■ Requirement:
In the material below, the lines between the one holding "This screenshot has height=715, width=866." and the one holding "time for this", inclusive, are to be set down word for word. Pictures stay out.
[[ Data for analysis open ]]
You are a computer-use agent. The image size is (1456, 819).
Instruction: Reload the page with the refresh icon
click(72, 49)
[[ Data for analysis closed ]]
[[ Data for analysis open ]]
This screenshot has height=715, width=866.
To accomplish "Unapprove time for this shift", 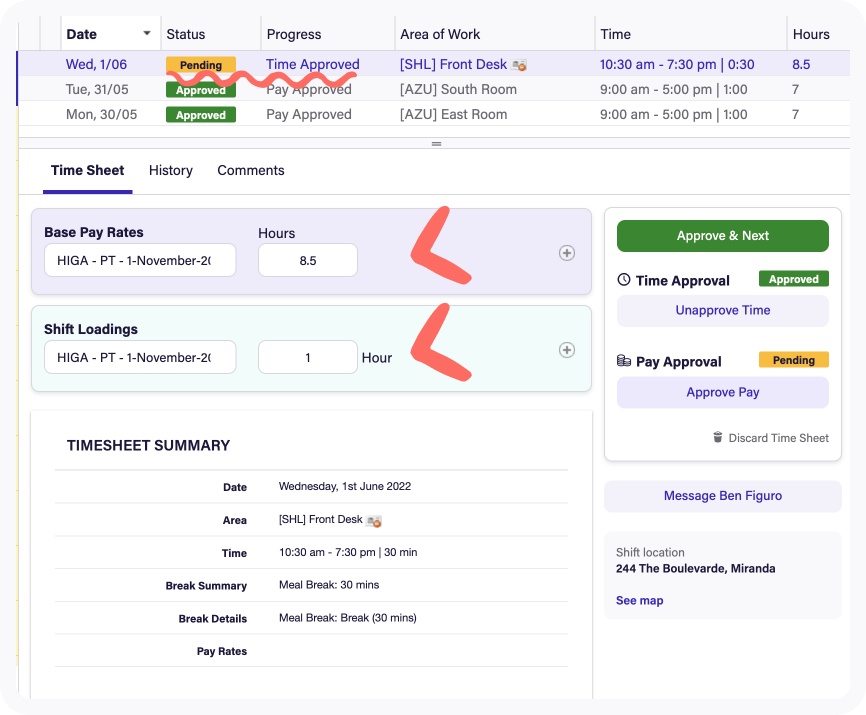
[[ Data for analysis closed ]]
■ Answer section:
This screenshot has height=715, width=866.
To accomplish "Unapprove time for this shift", 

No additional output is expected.